Records excerpted from a collection:
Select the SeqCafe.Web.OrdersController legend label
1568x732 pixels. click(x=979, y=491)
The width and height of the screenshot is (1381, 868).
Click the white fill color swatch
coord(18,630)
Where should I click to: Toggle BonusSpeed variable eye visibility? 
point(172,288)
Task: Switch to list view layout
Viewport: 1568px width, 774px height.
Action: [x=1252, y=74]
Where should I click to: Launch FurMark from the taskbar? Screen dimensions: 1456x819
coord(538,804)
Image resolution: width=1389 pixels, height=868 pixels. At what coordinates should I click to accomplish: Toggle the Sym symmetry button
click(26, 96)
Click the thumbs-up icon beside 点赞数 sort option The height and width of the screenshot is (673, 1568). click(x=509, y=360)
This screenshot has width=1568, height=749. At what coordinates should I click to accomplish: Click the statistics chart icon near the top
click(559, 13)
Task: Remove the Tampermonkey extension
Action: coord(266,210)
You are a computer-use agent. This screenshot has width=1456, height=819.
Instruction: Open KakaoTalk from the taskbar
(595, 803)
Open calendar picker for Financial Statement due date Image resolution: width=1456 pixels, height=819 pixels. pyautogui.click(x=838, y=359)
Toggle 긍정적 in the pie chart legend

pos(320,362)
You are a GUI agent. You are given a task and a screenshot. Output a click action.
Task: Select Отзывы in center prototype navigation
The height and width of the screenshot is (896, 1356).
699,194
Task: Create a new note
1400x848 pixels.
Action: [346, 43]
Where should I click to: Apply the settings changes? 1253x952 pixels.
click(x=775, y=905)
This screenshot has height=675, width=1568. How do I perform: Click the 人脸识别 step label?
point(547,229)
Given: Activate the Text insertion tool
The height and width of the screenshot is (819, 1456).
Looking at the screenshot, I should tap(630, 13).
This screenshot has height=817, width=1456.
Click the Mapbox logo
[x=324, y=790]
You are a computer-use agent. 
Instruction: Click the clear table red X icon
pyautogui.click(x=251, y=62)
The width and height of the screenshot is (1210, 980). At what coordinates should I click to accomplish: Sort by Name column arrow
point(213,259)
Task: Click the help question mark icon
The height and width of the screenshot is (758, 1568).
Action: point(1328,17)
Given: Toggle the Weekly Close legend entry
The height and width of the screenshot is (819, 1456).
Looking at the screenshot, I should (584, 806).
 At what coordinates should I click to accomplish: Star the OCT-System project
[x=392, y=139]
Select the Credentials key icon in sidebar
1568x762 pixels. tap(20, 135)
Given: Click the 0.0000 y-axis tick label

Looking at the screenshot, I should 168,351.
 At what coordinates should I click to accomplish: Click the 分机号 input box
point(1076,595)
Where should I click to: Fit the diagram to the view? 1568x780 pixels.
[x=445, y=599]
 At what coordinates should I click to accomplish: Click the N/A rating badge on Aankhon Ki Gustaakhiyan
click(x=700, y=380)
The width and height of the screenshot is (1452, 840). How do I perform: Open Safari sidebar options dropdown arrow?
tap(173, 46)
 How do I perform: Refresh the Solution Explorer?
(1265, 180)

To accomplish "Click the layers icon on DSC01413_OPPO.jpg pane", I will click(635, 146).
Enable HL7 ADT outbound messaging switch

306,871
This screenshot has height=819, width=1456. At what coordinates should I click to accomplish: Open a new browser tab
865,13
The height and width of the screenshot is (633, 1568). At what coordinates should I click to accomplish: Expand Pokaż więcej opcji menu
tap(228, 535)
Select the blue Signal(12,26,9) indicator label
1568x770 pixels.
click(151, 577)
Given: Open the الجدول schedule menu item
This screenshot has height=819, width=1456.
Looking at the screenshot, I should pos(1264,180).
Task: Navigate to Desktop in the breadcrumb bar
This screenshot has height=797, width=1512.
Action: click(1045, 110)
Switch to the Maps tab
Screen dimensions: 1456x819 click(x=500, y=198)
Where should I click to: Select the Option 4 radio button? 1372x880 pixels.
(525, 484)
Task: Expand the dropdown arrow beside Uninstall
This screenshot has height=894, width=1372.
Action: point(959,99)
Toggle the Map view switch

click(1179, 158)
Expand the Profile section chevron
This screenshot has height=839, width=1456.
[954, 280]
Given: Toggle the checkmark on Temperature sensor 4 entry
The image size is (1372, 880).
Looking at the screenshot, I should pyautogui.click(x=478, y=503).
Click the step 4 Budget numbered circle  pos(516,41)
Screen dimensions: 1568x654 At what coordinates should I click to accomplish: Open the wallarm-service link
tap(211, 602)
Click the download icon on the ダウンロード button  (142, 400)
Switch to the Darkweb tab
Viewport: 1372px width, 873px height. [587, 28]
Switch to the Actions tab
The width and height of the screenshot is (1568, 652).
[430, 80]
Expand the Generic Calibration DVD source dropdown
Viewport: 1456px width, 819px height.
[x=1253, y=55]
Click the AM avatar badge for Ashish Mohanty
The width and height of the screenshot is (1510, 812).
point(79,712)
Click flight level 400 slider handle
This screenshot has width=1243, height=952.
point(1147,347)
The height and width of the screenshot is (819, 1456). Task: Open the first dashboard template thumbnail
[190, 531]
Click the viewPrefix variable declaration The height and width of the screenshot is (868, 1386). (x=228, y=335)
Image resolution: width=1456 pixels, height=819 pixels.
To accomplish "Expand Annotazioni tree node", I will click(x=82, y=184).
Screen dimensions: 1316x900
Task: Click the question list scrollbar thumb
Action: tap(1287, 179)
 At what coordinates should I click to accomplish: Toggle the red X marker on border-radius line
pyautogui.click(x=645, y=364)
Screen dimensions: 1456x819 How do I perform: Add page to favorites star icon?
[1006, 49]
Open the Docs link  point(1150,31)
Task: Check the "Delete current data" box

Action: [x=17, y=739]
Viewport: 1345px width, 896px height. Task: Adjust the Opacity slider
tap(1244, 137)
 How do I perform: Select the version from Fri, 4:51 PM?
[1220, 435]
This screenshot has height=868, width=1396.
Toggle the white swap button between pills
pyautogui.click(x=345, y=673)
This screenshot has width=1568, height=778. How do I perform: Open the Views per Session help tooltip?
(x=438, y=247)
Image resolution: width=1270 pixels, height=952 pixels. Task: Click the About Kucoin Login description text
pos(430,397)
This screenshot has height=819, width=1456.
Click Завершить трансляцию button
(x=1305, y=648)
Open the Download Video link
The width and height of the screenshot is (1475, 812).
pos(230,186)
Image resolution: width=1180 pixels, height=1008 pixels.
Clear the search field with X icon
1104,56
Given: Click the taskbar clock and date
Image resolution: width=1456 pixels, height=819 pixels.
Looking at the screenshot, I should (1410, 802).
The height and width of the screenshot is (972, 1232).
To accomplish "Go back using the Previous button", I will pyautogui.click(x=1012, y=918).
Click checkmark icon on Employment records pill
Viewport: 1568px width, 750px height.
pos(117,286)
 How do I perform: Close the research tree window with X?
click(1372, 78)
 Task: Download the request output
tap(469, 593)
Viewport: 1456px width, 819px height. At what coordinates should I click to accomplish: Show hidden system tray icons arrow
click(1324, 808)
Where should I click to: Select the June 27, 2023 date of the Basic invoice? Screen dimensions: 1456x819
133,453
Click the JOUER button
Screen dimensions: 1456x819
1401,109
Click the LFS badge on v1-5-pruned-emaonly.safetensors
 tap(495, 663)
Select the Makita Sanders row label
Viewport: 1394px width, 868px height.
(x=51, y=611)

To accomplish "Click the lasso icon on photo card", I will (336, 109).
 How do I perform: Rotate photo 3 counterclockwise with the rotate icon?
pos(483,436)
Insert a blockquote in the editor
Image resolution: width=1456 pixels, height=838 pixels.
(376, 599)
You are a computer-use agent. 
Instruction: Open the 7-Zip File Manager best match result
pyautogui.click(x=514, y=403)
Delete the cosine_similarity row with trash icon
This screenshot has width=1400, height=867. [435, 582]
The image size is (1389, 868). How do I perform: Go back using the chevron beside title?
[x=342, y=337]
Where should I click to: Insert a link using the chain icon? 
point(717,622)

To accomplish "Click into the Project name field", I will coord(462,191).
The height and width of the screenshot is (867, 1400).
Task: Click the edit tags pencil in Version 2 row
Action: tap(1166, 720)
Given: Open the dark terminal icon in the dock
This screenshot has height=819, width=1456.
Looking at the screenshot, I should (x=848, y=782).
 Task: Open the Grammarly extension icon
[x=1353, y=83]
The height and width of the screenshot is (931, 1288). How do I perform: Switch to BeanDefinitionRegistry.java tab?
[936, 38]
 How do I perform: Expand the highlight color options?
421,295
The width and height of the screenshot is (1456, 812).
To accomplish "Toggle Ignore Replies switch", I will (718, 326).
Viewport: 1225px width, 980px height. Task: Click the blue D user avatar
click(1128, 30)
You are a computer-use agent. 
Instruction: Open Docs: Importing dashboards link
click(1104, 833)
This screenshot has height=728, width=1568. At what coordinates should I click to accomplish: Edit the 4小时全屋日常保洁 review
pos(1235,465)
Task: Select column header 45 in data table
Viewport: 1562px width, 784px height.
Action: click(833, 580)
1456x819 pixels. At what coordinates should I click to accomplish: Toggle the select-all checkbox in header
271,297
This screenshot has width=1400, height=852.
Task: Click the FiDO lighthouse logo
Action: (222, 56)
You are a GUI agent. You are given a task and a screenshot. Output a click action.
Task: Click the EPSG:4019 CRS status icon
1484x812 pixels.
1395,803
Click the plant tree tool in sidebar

■ Activity
An exact copy of the lines above, from the one containing "Click the step" down to the one containing "Switch to the Actions tab" and including both, is the whole answer; retype it and nothing else.

■ Task response
Click the step 4 Budget numbered circle  pos(516,41)
Screen dimensions: 1568x654 At what coordinates should I click to accomplish: Open the wallarm-service link
tap(211, 602)
Click the download icon on the ダウンロード button  (142, 400)
Switch to the Darkweb tab
Viewport: 1372px width, 873px height. [587, 28]
Switch to the Actions tab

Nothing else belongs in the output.